### RECORDED DATA ###

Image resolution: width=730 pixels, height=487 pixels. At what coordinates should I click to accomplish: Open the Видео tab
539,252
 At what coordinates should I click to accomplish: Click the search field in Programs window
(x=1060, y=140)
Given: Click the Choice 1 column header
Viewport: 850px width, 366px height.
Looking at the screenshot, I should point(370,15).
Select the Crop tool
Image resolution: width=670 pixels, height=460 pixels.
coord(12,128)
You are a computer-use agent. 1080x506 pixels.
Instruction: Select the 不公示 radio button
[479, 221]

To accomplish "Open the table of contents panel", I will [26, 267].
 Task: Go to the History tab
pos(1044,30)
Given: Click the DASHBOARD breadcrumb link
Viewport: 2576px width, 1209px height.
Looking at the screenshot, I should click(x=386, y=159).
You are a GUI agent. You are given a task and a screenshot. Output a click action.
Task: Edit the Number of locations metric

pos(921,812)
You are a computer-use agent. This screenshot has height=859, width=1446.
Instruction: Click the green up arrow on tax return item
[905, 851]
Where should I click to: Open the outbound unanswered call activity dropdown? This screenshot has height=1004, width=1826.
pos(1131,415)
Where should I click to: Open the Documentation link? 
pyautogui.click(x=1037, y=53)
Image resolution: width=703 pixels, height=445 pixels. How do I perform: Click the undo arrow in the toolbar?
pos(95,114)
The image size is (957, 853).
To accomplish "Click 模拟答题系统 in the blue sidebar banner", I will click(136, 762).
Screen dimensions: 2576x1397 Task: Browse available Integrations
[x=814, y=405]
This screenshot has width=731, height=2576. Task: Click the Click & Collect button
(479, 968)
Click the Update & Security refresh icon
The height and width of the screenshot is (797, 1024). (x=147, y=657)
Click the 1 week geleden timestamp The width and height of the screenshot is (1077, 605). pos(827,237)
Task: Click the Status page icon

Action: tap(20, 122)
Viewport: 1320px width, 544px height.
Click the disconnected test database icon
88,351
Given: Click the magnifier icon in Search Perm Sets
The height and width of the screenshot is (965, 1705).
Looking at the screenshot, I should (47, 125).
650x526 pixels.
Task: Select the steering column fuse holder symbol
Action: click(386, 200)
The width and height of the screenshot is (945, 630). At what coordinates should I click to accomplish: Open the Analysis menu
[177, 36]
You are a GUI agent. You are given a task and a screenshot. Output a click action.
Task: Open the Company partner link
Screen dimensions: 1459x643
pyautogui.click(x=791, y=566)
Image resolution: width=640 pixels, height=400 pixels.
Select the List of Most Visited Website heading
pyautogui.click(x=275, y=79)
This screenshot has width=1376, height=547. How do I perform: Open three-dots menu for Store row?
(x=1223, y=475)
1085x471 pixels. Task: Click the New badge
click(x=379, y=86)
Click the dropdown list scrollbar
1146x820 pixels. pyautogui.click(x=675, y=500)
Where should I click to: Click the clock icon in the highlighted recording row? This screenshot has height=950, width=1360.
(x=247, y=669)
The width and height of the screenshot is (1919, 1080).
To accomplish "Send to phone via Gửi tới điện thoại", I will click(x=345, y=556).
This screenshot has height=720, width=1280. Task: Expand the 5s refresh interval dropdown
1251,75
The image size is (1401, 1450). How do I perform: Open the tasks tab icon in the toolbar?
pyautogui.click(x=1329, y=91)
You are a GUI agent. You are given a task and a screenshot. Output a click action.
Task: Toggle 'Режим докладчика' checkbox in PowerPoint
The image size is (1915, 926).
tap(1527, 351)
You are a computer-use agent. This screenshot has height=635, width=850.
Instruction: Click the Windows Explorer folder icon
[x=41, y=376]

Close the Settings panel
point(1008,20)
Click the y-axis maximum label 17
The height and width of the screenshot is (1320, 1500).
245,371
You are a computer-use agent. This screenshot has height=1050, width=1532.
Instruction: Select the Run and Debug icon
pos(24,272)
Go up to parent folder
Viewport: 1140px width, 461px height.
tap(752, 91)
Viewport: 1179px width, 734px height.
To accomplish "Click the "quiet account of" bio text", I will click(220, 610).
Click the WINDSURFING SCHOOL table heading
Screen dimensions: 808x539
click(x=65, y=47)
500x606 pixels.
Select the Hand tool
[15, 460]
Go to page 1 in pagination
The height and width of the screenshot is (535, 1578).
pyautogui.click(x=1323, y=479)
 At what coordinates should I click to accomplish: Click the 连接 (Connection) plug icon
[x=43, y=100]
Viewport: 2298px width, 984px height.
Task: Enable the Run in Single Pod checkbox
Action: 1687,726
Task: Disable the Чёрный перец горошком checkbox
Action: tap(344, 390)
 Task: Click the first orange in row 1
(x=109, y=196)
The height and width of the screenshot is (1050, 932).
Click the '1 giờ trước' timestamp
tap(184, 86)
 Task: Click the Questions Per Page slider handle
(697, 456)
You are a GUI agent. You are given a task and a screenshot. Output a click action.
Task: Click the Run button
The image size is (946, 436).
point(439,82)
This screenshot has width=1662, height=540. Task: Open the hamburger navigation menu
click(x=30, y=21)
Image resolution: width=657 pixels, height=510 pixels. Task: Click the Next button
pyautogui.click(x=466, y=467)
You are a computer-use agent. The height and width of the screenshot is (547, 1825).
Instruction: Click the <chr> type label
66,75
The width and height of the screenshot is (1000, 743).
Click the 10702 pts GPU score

###

WORK INSTRUCTIONS: Every entry that appears above should be duplicated exactly.

TASK RESULT:
Image resolution: width=730 pixels, height=487 pixels. At what coordinates should I click to accomplish: Open the Видео tab
539,252
 At what coordinates should I click to accomplish: Click the search field in Programs window
(x=1060, y=140)
Given: Click the Choice 1 column header
Viewport: 850px width, 366px height.
Looking at the screenshot, I should point(370,15).
Select the Crop tool
Image resolution: width=670 pixels, height=460 pixels.
coord(12,128)
You are a computer-use agent. 1080x506 pixels.
Instruction: Select the 不公示 radio button
[479, 221]

To accomplish "Open the table of contents panel", I will [26, 267].
 Task: Go to the History tab
pos(1044,30)
Given: Click the DASHBOARD breadcrumb link
Viewport: 2576px width, 1209px height.
Looking at the screenshot, I should click(x=386, y=159).
You are a GUI agent. You are given a task and a screenshot. Output a click action.
Task: Edit the Number of locations metric

pos(921,812)
You are a computer-use agent. This screenshot has height=859, width=1446.
Instruction: Click the green up arrow on tax return item
[905, 851]
Where should I click to: Open the outbound unanswered call activity dropdown? This screenshot has height=1004, width=1826.
pos(1131,415)
Where should I click to: Open the Documentation link? 
pyautogui.click(x=1037, y=53)
Image resolution: width=703 pixels, height=445 pixels. How do I perform: Click the undo arrow in the toolbar?
pos(95,114)
The image size is (957, 853).
To accomplish "Click 模拟答题系统 in the blue sidebar banner", I will click(136, 762).
Screen dimensions: 2576x1397 Task: Browse available Integrations
[x=814, y=405]
This screenshot has width=731, height=2576. Task: Click the Click & Collect button
(479, 968)
Click the Update & Security refresh icon
The height and width of the screenshot is (797, 1024). (x=147, y=657)
Click the 1 week geleden timestamp The width and height of the screenshot is (1077, 605). pos(827,237)
Task: Click the Status page icon

Action: tap(20, 122)
Viewport: 1320px width, 544px height.
Click the disconnected test database icon
88,351
Given: Click the magnifier icon in Search Perm Sets
The height and width of the screenshot is (965, 1705).
Looking at the screenshot, I should (47, 125).
650x526 pixels.
Task: Select the steering column fuse holder symbol
Action: click(386, 200)
The width and height of the screenshot is (945, 630). At what coordinates should I click to accomplish: Open the Analysis menu
[177, 36]
You are a GUI agent. You are given a task and a screenshot. Output a click action.
Task: Open the Company partner link
Screen dimensions: 1459x643
pyautogui.click(x=791, y=566)
Image resolution: width=640 pixels, height=400 pixels.
Select the List of Most Visited Website heading
pyautogui.click(x=275, y=79)
This screenshot has width=1376, height=547. How do I perform: Open three-dots menu for Store row?
(x=1223, y=475)
1085x471 pixels. Task: Click the New badge
click(x=379, y=86)
Click the dropdown list scrollbar
1146x820 pixels. pyautogui.click(x=675, y=500)
Where should I click to: Click the clock icon in the highlighted recording row? This screenshot has height=950, width=1360.
(x=247, y=669)
The width and height of the screenshot is (1919, 1080).
To accomplish "Send to phone via Gửi tới điện thoại", I will click(x=345, y=556).
This screenshot has height=720, width=1280. Task: Expand the 5s refresh interval dropdown
1251,75
The image size is (1401, 1450). How do I perform: Open the tasks tab icon in the toolbar?
pyautogui.click(x=1329, y=91)
You are a GUI agent. You are given a task and a screenshot. Output a click action.
Task: Toggle 'Режим докладчика' checkbox in PowerPoint
The image size is (1915, 926).
tap(1527, 351)
You are a computer-use agent. This screenshot has height=635, width=850.
Instruction: Click the Windows Explorer folder icon
[x=41, y=376]

Close the Settings panel
point(1008,20)
Click the y-axis maximum label 17
The height and width of the screenshot is (1320, 1500).
245,371
You are a computer-use agent. This screenshot has height=1050, width=1532.
Instruction: Select the Run and Debug icon
pos(24,272)
Go up to parent folder
Viewport: 1140px width, 461px height.
tap(752, 91)
Viewport: 1179px width, 734px height.
To accomplish "Click the "quiet account of" bio text", I will click(220, 610).
Click the WINDSURFING SCHOOL table heading
Screen dimensions: 808x539
click(x=65, y=47)
500x606 pixels.
Select the Hand tool
[15, 460]
Go to page 1 in pagination
The height and width of the screenshot is (535, 1578).
pyautogui.click(x=1323, y=479)
 At what coordinates should I click to accomplish: Click the 连接 (Connection) plug icon
[x=43, y=100]
Viewport: 2298px width, 984px height.
Task: Enable the Run in Single Pod checkbox
Action: 1687,726
Task: Disable the Чёрный перец горошком checkbox
Action: tap(344, 390)
 Task: Click the first orange in row 1
(x=109, y=196)
The height and width of the screenshot is (1050, 932).
Click the '1 giờ trước' timestamp
tap(184, 86)
 Task: Click the Questions Per Page slider handle
(697, 456)
You are a GUI agent. You are given a task and a screenshot. Output a click action.
Task: Click the Run button
The image size is (946, 436).
point(439,82)
This screenshot has width=1662, height=540. Task: Open the hamburger navigation menu
click(x=30, y=21)
Image resolution: width=657 pixels, height=510 pixels. Task: Click the Next button
pyautogui.click(x=466, y=467)
You are a computer-use agent. The height and width of the screenshot is (547, 1825).
Instruction: Click the <chr> type label
66,75
The width and height of the screenshot is (1000, 743).
Click the 10702 pts GPU score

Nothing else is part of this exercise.